TASK PROMPT:
Every line of the data below that holds the string "computer" needs to be reported.
>>>
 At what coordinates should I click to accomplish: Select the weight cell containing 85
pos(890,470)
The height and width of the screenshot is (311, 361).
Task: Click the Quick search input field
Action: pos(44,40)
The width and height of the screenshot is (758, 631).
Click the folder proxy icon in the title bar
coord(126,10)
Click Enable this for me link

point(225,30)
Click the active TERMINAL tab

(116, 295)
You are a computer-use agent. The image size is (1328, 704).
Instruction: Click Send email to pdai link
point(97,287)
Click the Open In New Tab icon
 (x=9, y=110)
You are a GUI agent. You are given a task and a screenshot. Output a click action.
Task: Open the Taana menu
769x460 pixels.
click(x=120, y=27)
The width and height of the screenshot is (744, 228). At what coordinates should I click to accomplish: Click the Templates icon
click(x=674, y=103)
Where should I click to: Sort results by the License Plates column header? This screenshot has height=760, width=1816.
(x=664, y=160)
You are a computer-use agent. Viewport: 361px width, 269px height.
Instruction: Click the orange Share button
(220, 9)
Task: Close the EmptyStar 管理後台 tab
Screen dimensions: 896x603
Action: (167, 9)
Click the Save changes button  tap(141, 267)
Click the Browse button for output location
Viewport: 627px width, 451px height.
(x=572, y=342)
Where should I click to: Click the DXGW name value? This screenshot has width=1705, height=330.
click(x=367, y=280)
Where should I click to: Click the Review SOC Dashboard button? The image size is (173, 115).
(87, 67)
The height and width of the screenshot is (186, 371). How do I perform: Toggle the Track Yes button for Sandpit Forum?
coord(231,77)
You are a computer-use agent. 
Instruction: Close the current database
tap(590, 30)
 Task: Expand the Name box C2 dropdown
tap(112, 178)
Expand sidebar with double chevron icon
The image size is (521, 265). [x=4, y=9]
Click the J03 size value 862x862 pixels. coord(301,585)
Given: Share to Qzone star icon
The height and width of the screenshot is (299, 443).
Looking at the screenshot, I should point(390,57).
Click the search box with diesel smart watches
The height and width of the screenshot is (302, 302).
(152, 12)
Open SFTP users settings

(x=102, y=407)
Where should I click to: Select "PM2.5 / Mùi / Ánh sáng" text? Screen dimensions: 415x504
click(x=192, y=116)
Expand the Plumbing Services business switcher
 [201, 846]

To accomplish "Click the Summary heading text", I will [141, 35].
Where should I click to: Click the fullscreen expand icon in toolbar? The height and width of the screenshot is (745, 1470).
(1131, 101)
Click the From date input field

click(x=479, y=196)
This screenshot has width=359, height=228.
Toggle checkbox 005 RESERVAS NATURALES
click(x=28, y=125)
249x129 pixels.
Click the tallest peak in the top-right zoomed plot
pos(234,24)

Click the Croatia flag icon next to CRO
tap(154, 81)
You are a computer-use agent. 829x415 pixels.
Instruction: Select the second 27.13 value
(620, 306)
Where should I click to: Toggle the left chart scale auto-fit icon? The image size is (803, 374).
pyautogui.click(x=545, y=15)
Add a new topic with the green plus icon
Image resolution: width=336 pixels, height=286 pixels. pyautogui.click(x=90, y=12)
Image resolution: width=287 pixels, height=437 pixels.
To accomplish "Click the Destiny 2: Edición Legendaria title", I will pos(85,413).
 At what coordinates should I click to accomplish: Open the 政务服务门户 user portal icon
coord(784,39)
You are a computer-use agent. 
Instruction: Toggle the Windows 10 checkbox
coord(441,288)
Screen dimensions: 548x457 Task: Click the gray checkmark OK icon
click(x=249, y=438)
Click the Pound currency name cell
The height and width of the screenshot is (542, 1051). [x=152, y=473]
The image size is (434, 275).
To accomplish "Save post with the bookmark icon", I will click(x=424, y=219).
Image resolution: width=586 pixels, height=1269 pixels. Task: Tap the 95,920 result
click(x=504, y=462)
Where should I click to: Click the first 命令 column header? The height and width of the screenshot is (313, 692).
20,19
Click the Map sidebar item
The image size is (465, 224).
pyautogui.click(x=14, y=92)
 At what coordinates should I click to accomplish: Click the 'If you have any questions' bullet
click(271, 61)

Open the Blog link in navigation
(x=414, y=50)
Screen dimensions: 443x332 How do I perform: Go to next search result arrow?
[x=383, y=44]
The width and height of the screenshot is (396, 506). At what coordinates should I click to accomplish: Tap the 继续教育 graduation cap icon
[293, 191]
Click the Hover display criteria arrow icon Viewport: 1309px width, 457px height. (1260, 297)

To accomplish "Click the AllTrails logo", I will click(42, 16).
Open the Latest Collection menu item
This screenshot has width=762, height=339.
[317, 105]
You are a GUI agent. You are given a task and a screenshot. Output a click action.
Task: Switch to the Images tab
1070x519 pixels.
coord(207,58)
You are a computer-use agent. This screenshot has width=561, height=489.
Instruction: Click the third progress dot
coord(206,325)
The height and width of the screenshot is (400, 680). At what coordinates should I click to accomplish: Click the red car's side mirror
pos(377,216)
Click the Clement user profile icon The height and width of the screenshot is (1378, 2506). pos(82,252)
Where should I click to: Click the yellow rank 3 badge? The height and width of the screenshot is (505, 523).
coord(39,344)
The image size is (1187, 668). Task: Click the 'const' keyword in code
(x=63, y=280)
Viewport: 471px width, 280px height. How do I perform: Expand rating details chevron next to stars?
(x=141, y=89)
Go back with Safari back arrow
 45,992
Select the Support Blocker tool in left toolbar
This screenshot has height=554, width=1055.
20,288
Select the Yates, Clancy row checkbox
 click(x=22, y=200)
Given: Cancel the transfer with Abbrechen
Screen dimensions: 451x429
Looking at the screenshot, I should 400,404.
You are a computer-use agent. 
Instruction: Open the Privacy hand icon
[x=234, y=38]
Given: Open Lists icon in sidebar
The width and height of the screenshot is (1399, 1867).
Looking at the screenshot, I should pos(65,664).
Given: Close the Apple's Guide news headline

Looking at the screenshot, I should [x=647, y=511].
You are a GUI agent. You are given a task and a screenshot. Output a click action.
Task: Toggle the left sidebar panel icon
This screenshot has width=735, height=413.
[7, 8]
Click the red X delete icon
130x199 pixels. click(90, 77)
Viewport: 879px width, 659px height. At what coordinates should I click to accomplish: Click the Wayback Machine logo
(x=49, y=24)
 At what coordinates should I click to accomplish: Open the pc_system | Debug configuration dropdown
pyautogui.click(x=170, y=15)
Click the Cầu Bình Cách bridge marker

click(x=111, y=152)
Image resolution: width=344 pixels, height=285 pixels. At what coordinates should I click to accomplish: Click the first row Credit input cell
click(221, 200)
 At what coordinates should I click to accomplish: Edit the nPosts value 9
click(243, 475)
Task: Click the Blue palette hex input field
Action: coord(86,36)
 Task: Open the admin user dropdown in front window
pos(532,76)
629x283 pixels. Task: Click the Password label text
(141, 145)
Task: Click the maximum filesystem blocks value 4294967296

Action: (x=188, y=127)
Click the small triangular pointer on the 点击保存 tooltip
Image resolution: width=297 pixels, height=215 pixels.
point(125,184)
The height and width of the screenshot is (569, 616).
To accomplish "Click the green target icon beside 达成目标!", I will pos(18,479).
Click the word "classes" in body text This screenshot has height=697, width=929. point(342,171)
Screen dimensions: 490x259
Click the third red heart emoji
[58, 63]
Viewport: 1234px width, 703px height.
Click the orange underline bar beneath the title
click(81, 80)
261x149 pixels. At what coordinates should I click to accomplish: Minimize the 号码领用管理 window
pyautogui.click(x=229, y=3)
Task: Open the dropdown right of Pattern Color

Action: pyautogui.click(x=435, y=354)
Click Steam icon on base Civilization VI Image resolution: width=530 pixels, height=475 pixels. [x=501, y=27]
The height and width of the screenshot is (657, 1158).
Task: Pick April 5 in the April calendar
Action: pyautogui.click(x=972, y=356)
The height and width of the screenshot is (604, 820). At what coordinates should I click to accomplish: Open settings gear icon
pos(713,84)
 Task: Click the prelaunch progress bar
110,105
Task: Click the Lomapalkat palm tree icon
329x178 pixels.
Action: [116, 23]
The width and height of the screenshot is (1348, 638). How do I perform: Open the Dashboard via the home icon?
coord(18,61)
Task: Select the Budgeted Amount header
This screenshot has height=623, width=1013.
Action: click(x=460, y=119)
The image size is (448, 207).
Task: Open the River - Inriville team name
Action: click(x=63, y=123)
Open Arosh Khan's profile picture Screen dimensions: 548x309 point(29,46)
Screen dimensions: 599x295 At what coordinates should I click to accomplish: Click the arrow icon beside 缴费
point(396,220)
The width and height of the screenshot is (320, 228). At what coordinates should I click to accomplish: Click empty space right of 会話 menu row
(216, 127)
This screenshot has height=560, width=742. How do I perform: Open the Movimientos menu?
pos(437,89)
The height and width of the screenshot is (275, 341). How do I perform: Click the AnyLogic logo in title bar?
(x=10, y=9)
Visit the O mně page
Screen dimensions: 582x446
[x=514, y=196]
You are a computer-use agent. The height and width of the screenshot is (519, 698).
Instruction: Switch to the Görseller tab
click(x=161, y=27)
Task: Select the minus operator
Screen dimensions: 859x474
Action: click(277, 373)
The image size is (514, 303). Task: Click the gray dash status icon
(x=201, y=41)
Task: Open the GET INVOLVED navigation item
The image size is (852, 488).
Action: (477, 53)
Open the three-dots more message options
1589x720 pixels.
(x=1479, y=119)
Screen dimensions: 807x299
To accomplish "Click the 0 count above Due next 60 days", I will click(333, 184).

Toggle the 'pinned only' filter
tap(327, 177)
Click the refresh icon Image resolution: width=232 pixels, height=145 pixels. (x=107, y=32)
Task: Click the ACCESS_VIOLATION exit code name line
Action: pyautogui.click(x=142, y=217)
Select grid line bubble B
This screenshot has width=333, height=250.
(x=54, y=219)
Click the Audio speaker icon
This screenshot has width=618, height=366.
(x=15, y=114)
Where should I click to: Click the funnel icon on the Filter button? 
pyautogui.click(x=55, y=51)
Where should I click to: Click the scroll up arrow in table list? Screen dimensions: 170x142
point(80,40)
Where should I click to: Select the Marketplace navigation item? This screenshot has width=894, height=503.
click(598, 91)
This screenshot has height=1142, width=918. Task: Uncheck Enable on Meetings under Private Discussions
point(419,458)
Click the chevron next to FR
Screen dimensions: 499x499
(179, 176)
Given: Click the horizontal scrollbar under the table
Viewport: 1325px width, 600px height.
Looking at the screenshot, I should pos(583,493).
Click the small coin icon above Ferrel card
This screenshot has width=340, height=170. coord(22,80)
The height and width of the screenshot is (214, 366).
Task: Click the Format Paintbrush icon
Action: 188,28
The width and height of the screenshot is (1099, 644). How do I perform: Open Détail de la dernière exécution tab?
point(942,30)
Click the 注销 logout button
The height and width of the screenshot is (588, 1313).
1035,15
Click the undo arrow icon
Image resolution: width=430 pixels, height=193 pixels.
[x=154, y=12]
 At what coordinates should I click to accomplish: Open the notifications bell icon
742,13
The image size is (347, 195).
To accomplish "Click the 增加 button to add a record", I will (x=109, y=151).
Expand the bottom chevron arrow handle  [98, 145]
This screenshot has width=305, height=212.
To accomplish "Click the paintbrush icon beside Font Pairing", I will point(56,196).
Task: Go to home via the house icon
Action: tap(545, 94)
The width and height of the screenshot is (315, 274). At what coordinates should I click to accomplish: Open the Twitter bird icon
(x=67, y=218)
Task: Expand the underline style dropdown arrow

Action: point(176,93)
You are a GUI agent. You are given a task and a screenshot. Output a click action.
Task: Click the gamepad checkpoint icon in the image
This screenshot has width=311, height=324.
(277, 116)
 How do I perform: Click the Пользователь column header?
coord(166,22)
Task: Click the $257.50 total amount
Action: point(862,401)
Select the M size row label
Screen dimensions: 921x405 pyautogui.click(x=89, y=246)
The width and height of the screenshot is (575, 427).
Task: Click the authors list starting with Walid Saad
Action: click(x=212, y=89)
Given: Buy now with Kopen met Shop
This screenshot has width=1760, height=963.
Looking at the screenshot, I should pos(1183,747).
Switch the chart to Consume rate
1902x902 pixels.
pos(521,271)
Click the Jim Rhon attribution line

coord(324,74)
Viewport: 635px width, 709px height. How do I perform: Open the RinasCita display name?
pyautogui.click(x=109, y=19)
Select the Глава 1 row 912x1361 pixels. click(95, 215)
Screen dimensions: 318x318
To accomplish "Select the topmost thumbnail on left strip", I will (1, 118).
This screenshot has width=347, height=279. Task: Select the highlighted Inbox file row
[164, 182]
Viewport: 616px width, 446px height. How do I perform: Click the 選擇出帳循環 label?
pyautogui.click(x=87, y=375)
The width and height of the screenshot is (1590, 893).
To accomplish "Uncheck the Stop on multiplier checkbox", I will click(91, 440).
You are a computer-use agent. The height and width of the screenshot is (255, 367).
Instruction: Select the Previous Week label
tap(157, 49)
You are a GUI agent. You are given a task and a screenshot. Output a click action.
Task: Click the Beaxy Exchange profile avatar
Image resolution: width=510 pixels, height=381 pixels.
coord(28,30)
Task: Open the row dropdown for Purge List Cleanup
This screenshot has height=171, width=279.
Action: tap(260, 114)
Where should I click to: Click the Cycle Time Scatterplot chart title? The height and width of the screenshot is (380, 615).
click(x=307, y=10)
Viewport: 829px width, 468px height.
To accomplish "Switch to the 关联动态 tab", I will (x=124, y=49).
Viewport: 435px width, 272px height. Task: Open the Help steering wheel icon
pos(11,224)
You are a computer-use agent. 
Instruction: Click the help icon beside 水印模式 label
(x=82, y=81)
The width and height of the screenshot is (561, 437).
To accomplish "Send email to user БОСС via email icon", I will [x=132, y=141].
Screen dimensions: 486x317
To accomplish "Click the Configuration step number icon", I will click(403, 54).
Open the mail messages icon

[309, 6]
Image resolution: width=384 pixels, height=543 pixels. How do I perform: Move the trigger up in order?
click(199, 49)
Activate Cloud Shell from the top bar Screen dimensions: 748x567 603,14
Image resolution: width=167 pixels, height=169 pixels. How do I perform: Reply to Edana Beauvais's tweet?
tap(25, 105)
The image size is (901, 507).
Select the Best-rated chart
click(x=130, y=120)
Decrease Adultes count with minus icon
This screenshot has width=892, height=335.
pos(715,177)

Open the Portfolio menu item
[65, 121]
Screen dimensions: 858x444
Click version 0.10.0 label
<<<
EXERCISE ANSWER:
You are a computer-use agent. The image size is (1328, 704).
You are a computer-use agent. Viewport: 361px width, 269px height.
You are a computer-use agent. 
You are a computer-use agent. 829x415 pixels.
You are a computer-use agent. 
You are a computer-use agent. This screenshot has width=561, height=489.
You are a computer-use agent. 
You are a computer-use agent. The height and width of the screenshot is (519, 698).
You are a computer-use agent. The height and width of the screenshot is (255, 367).
You are a computer-use agent. 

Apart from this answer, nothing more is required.